Pastorale américaine par Zbah
Plongée psychologique au coeur d'une famille juive des environs de NY, qui va servir de prétexte à un dynamitage en règle du rêve américain.
Prenons un blond, beau, brillant, sportif, américain, entrepreneur, conciliant, juif, marié a une ex miss du coin, belle, intelligente, catholique - tout leur réussit, une vie comme l'Amérique en rêve, réussite libérale, vie culturelle, maison au grand air - voilà pour le paysage idyllique peu subtil que va choisir Roth pour y insérer son vitriol, et faire dérailler le train-train du bonheur.Car la fille de cette union des deux symboles d'une Amérique en marche, ange jusqu'à 12 ans, deviendra, sous la plume de Roth, le démon incarné, démon qui sert d'exutoire à tout, tout les malheurs, déviances, perversions de l'Amérique qui vont se réincarner sous ses traits - elle s'appellera Merry ( - joyeux (sic) ) pour la blague, grand moment d'ironie.
Comment notre cher Blond (surnommé de façon irritante "le suédois") épris de ses convenances, toujours soucieux de paraitre bien, fils de sa tradition juive incarnée par le père"c'etait-le-bon-temps-c'était-mieux-avant", va-t-il gérer ce raz-de-marée de la nouvelle Amérique et de tous ces travers qui vont s'immiscer dans sa vie bien huilée le soir d'un attentat meurtrier perpétré froidement par sa progéniture ? C'est le sujet du bouquin, qui en creux et à coup de digressions souvent pénibles, nous dévoile une vision paranoïaque totale, où le discours pourrait se résumer en : quoique tu fasses, qu'importe comment tu te comportes, tu peux engendrer un monstre, car la société est monstrueuse et qu'elle avilie, de toutes façons, tout.
Et donc en sous sous creux on peut entendre une petite voix qui nous siffle et susurre : la religion c'est important, ce sont des repères, hein. (un curieux chapitre sous forme de dialogue vers la fin viendra faire émerger un peu cette thématique de façon détournée).

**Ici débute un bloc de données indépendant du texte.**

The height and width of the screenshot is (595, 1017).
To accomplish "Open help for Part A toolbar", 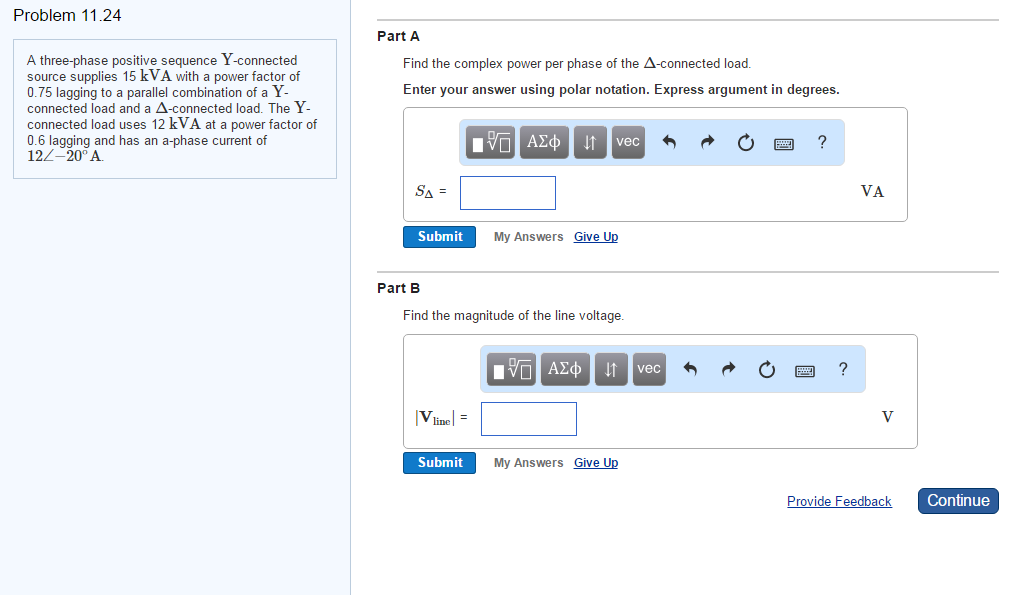I will (821, 143).
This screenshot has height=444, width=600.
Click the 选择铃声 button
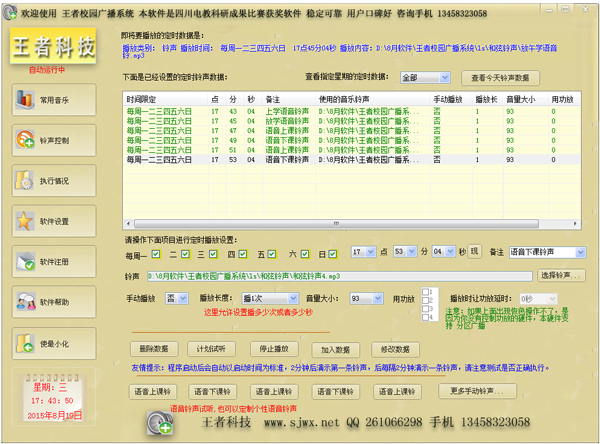[x=562, y=275]
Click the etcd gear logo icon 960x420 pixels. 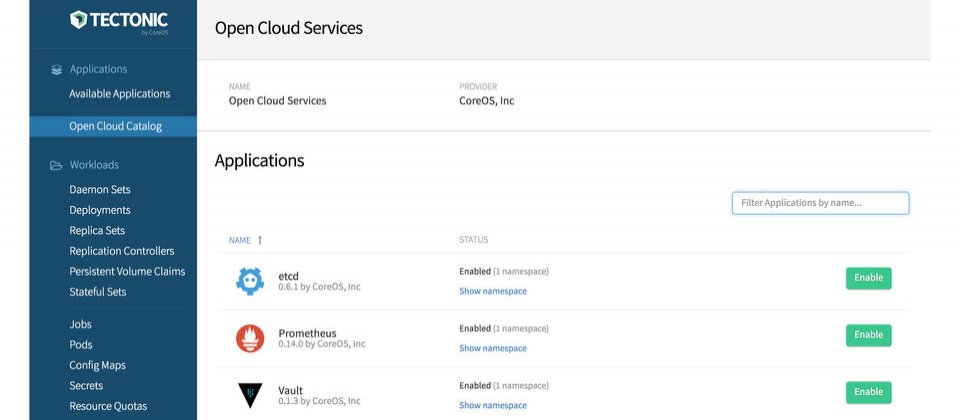250,282
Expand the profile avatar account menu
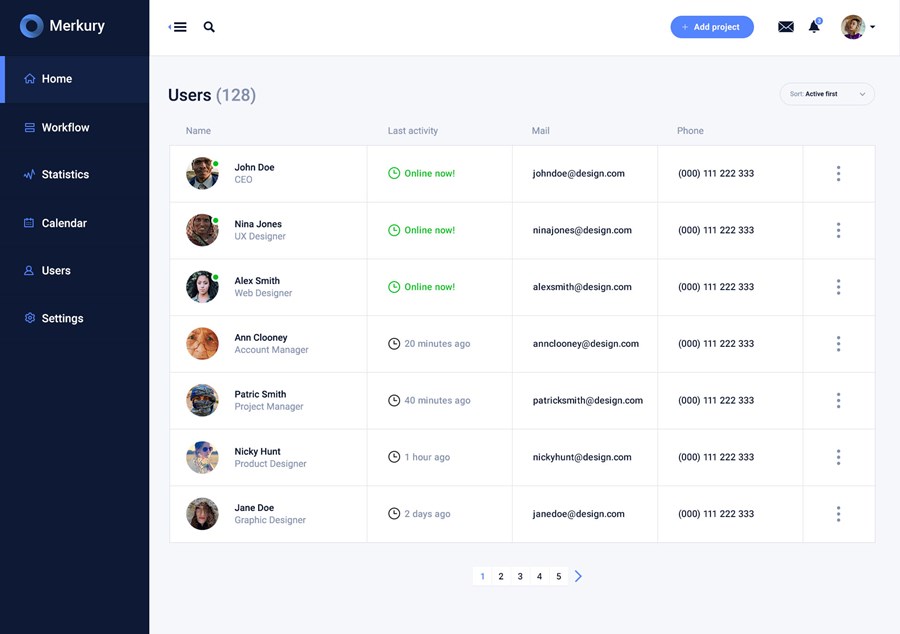This screenshot has height=634, width=900. coord(857,27)
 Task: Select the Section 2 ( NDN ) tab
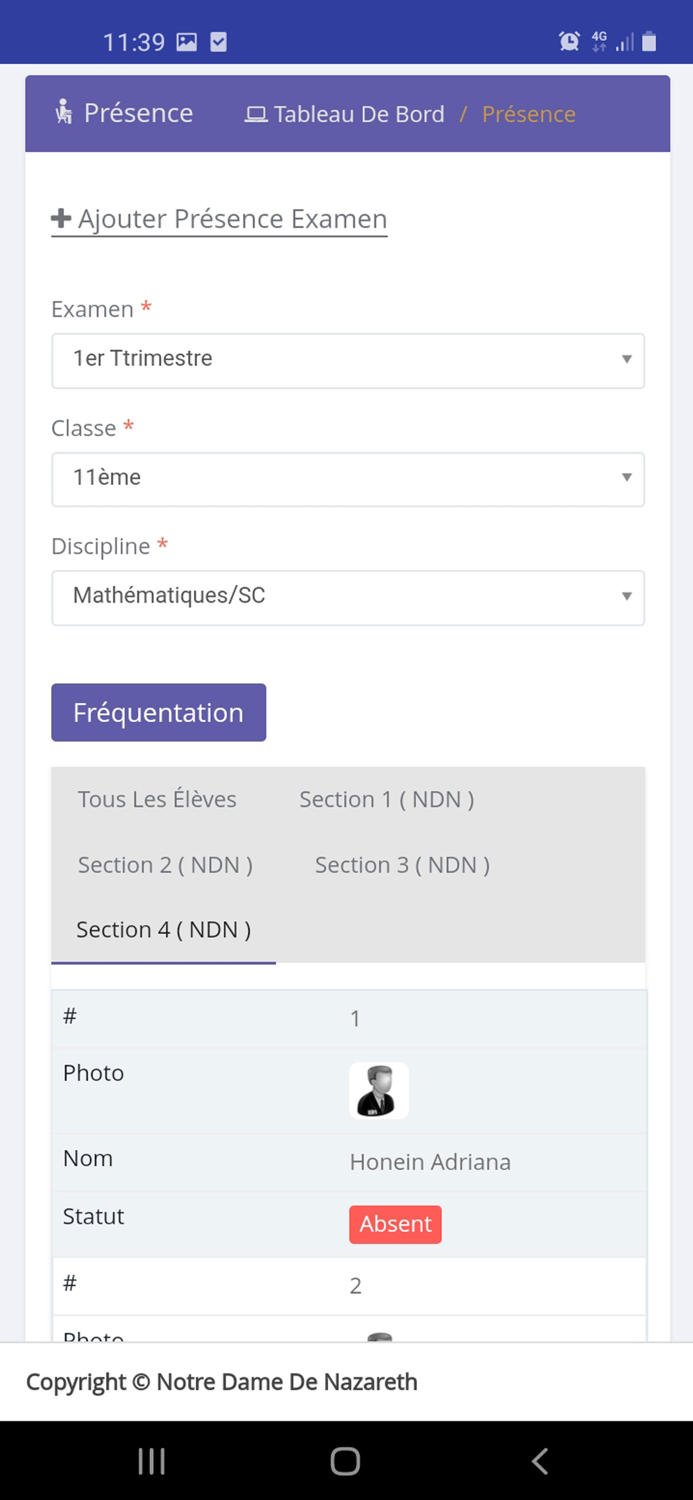click(x=165, y=864)
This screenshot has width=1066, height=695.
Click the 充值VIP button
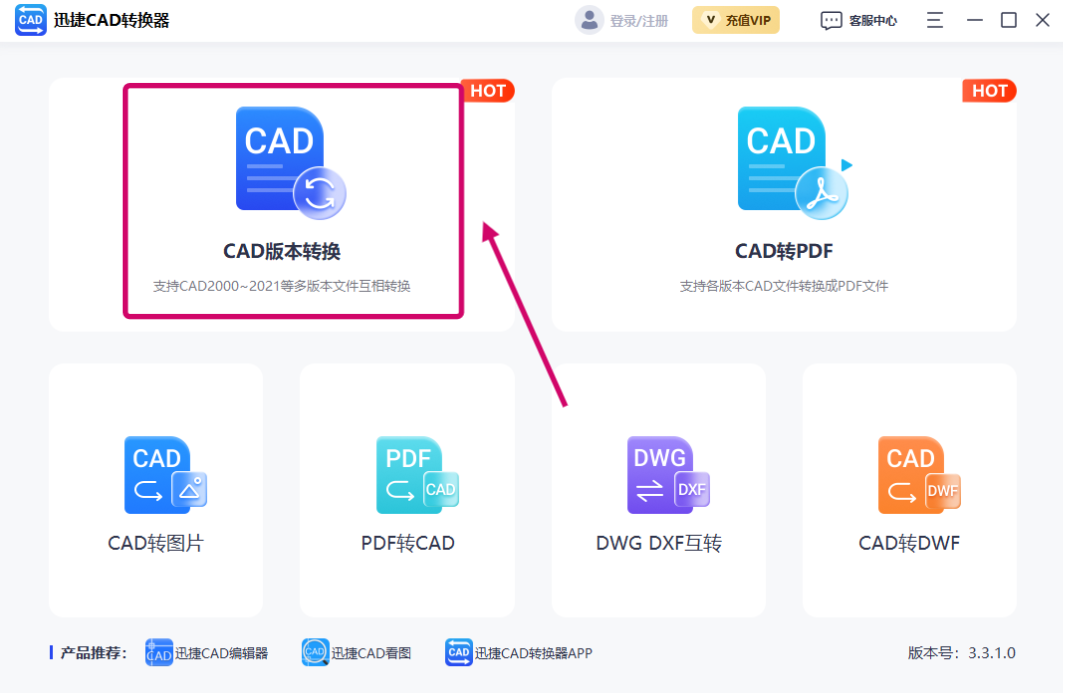pyautogui.click(x=735, y=19)
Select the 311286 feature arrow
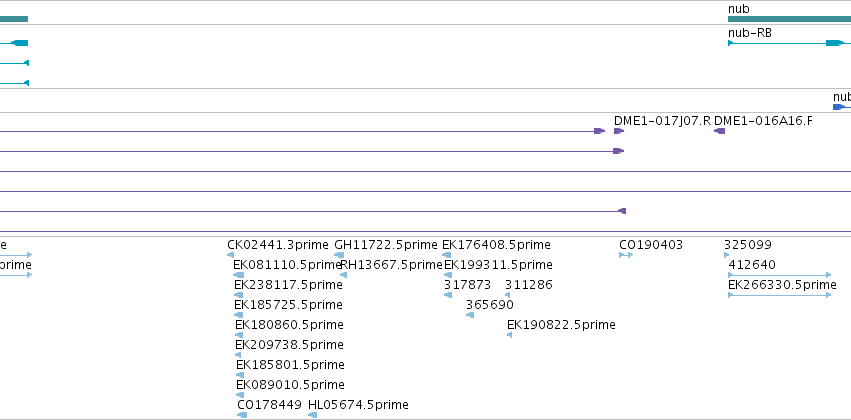The height and width of the screenshot is (420, 851). (507, 295)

Bref il y a comme un parfum un peu spécial de victimisation face à une agression globale, non réellement définie, sous-jacente à l'ensemble de l'ouvrage, mais présente.
Pour la forme c'est un peu brouillon, jamais lu d'autres Roth, je ne peux comparer, mais le récit est construit un peu à la "vas-y comme je te pousses", grosso modo ça ressemble à une écriture enflammée qui semble suivre les idées de l'auteur comme elle lui viennent - ce qui donne des moments plutôt brillants, de nombreux autres moments franchement lourdingues et quelques rares autres d'un grotesque complètement hors de propos. (Tous les épisodes avec Rita Cohen). S'ajoute à ça, une façon de parler du sexe un peu névrotique avec un style de langage qui déraille (des éclairs de vulgarité disproportionnée), et quelques rapprochements douteux qui font dire que l'auteur lui-même doit avoir quelques soucis mal digérés.
Alors pour résumer tout ce fatras(car s'en est un), une thématique intéressante, des personnages forts, de bonnes descriptions psychologiques, des portraits marquants, mais un point de départ quand même caricatural, un discours sous-jacent pas vraiment clair, qui semble cacher une vision perverse et paranoïaque servi par des moments complètement grotesques qui décrédibilisent parfois totalement l'ensemble.